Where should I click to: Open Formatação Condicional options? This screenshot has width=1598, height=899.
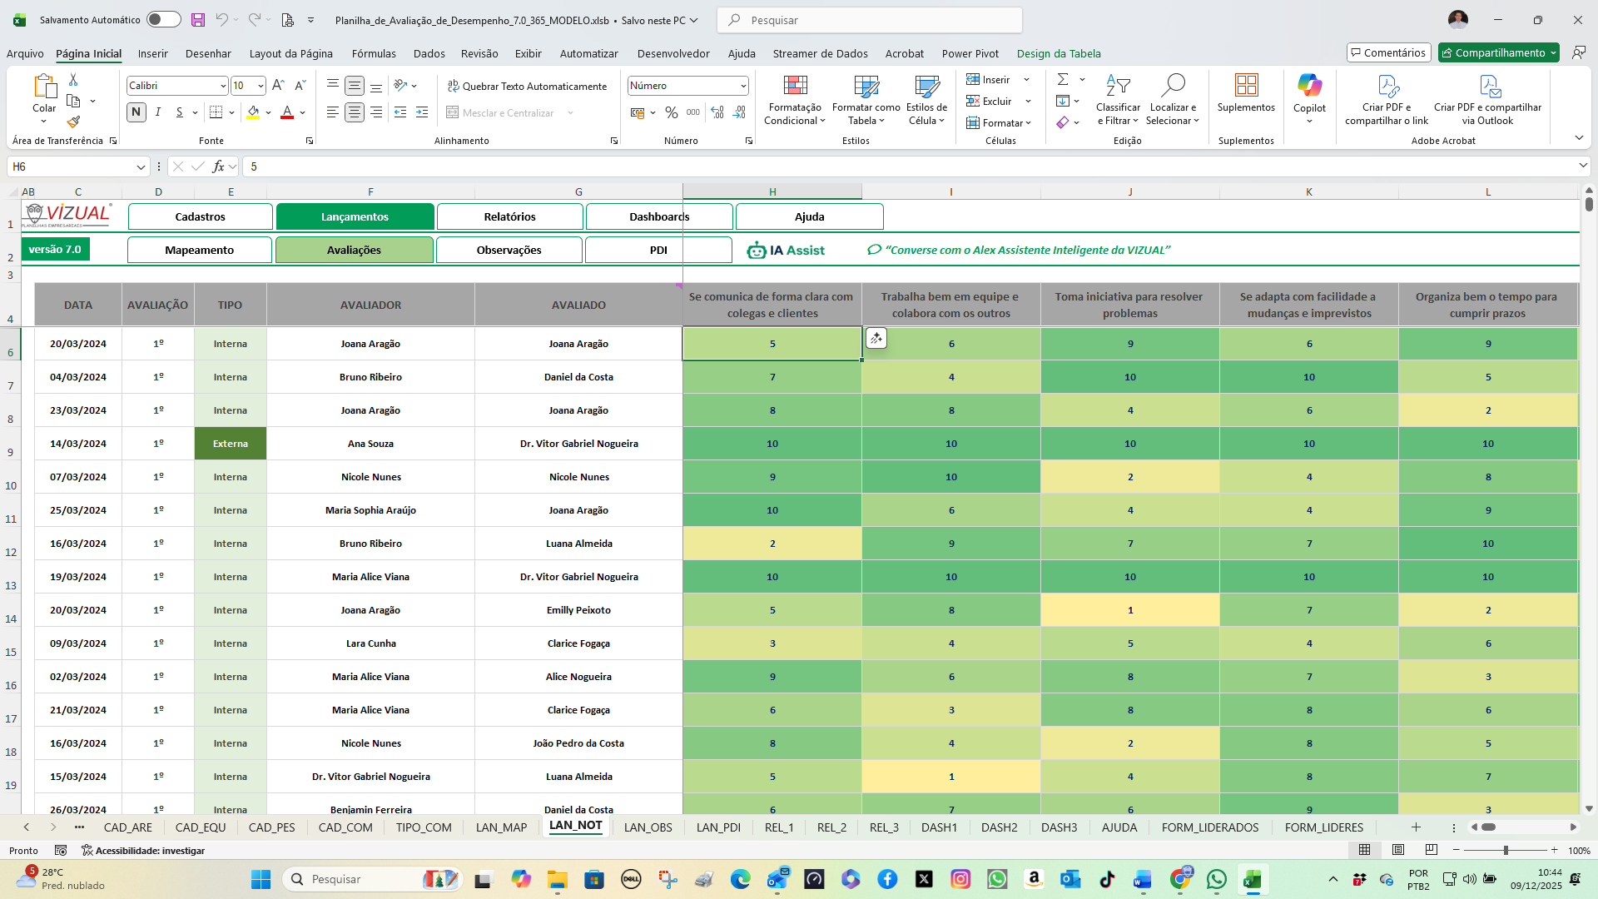click(794, 100)
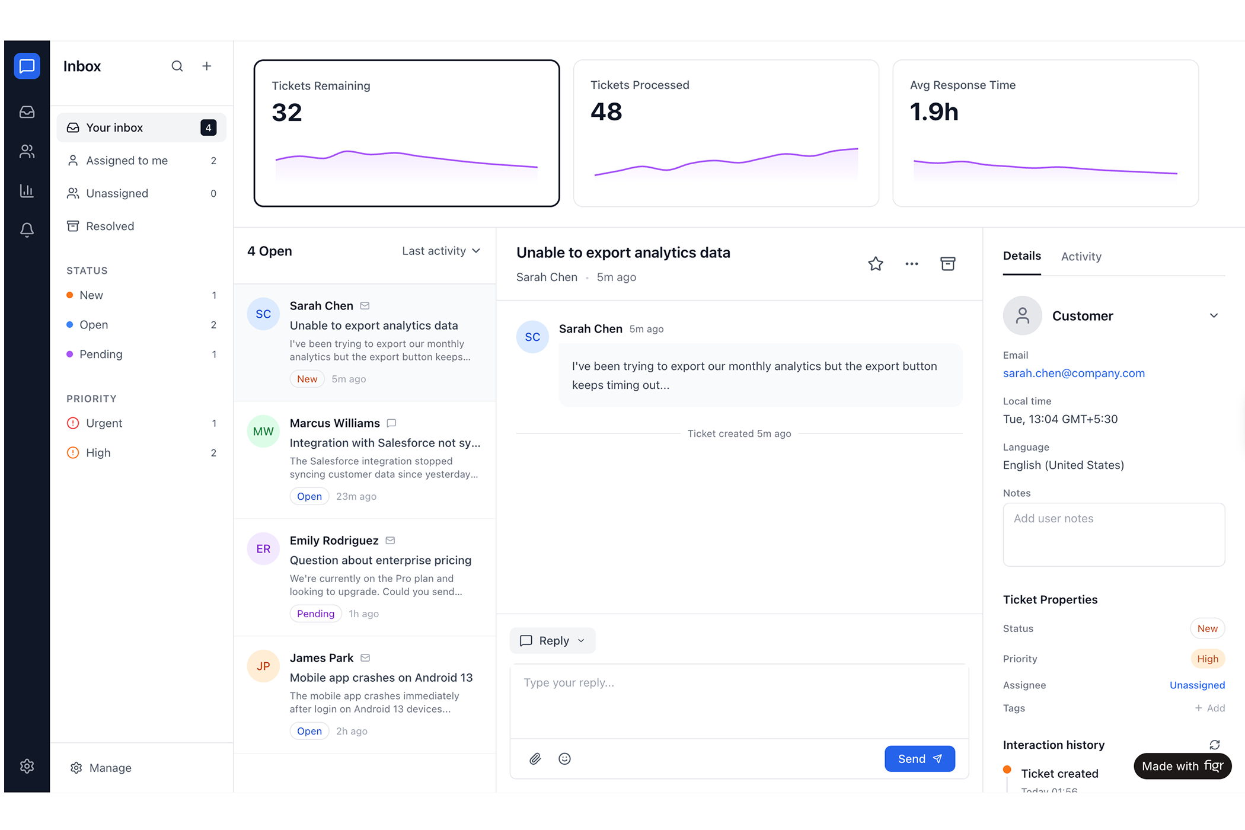Open the emoji picker icon

tap(564, 759)
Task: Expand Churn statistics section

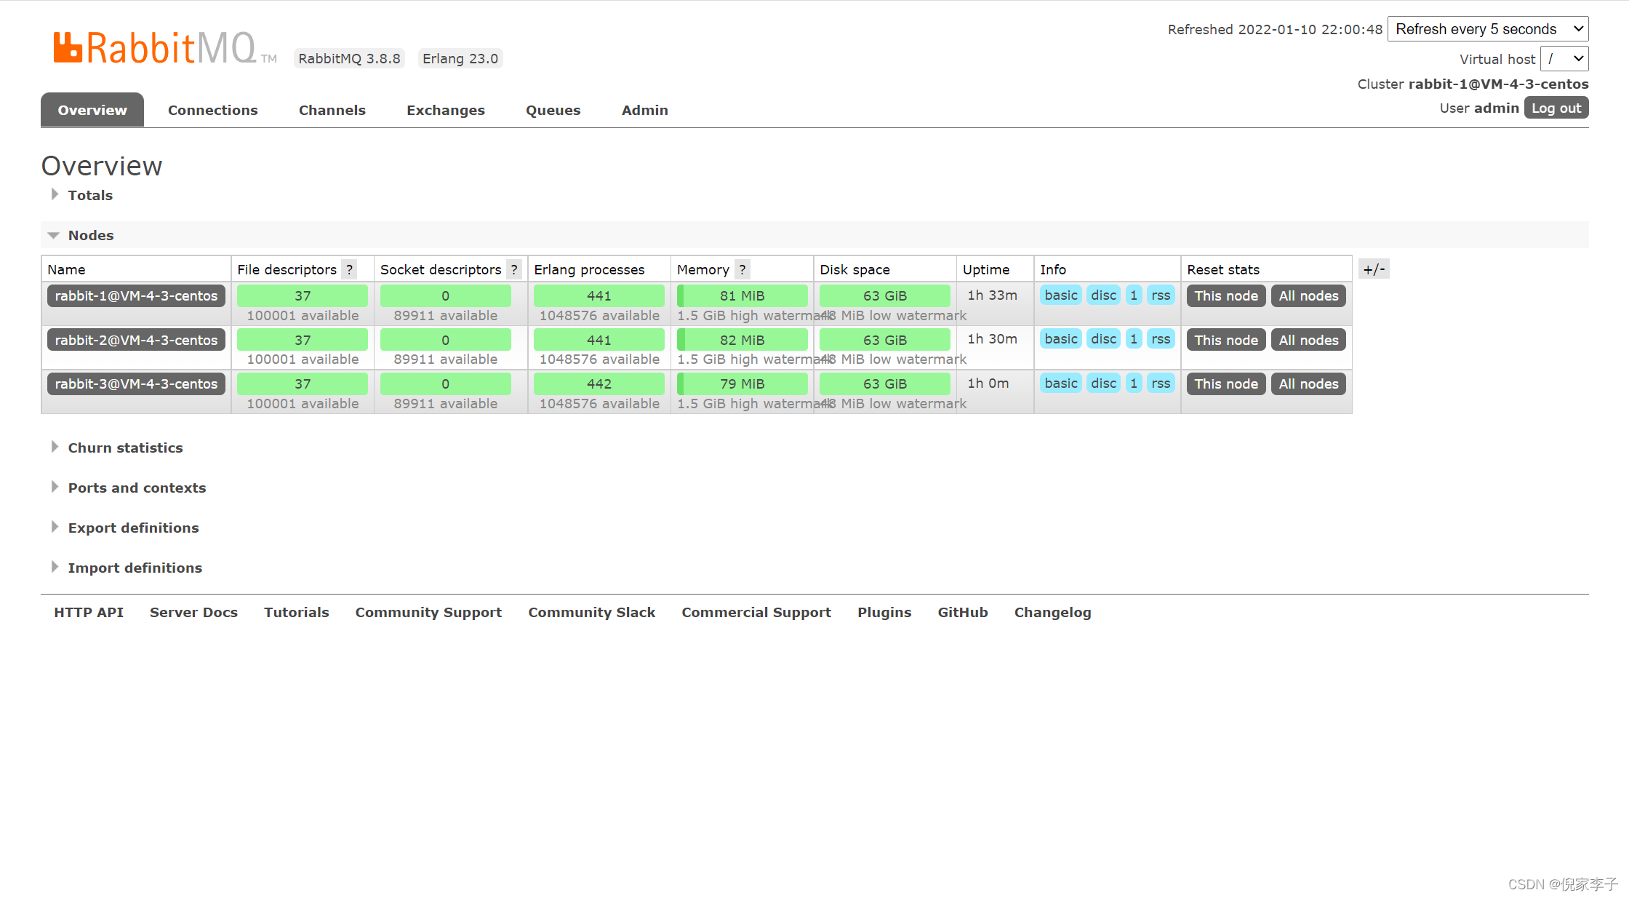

■ PROBLEM DESCRIPTION:
Copy the entries precisely, images excluded.

■ PROBLEM SOLUTION:
Where should I click to: Open Formatação Condicional options? This screenshot has width=1598, height=899.
click(794, 100)
Open the emoji picker icon

tap(564, 759)
Task: Expand Churn statistics section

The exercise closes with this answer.